If you’re eager to give the example a try: Try it in browser
Complete Code
Therefore, you’ll learn:
- How to visualize RGB and depth images
- How to visualize 3D meshes
- How to visualize bounding boxes with labels
ARKitScenes Dataset
The ARKitScenes dataset, captured using Apple’s ARKit technology, encompasses a diverse array of indoor scenes.
Every 3D indoor scene contains:
- Colour and Depth Images
- Reconstructed 3D Meshes
- Labelled Bounding Boxes Around Objects
For extracting and visualizing the data, the log_arkit
function is given below. If you want to learn more about the scene structure, the data organisation and structure of scenes are explained here.
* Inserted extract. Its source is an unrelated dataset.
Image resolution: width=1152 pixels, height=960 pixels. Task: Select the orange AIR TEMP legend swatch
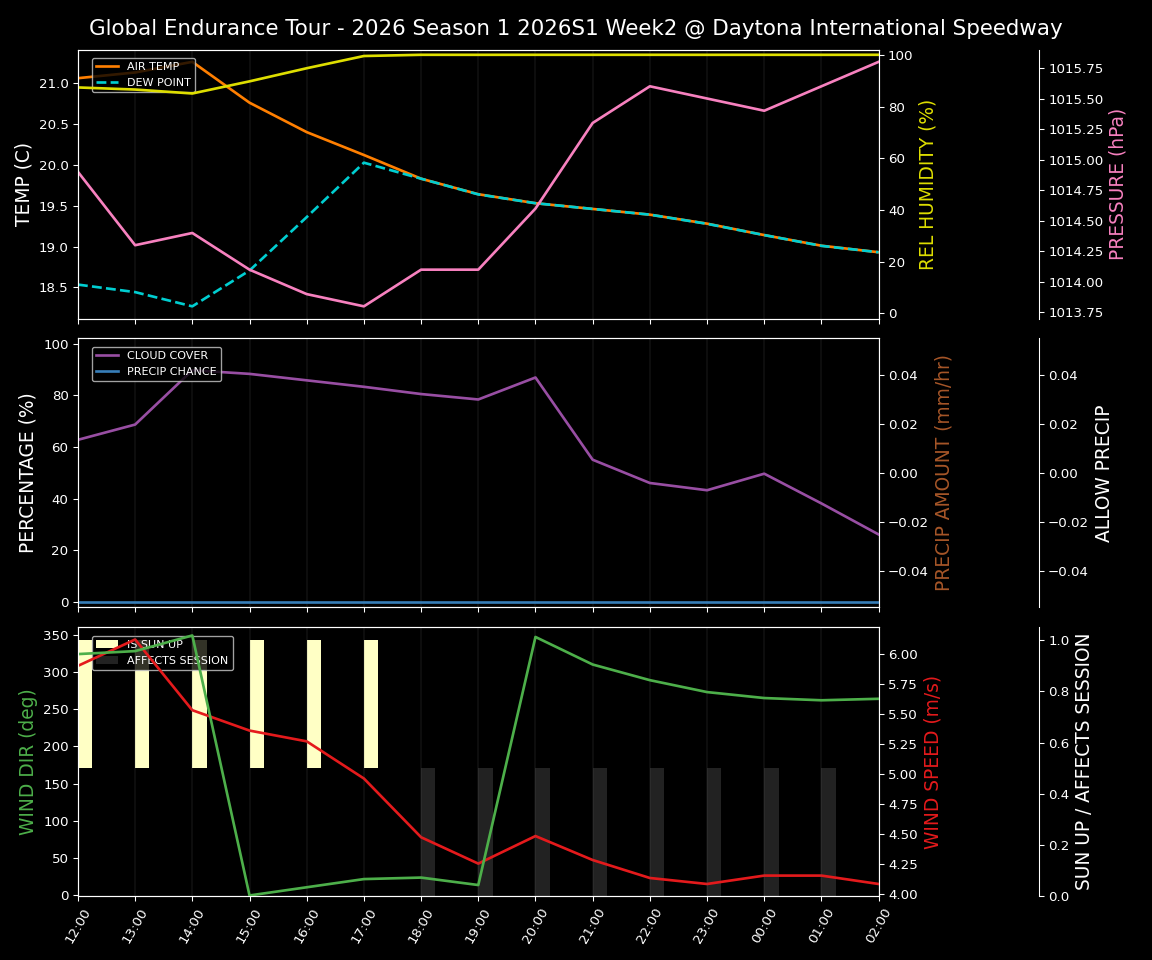(x=108, y=66)
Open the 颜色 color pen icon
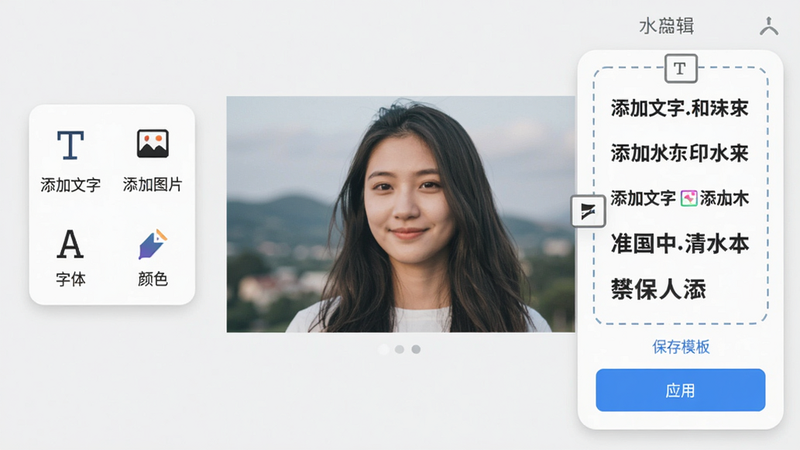The image size is (800, 450). click(153, 244)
As this tutorial focuses on the visualisation part, the next section explains the logging methods of Rerun.
def log_arkit(recording_path: Path, include_highres: bool) -> None:
video_id = recording_path.stem
lowres_image_dir = recording_path / "lowres_wide"
image_dir = recording_path / "wide"
lowres_depth_dir = recording_path / "lowres_depth"
depth_dir = recording_path / "highres_depth"
lowres_intrinsics_dir = recording_path / "lowres_wide_intrinsics"
intrinsics_dir = recording_path / "wide_intrinsics"
traj_path = recording_path / "lowres_wide.traj"
depth_filenames = [x.name for x in sorted(lowres_depth_dir.iterdir())]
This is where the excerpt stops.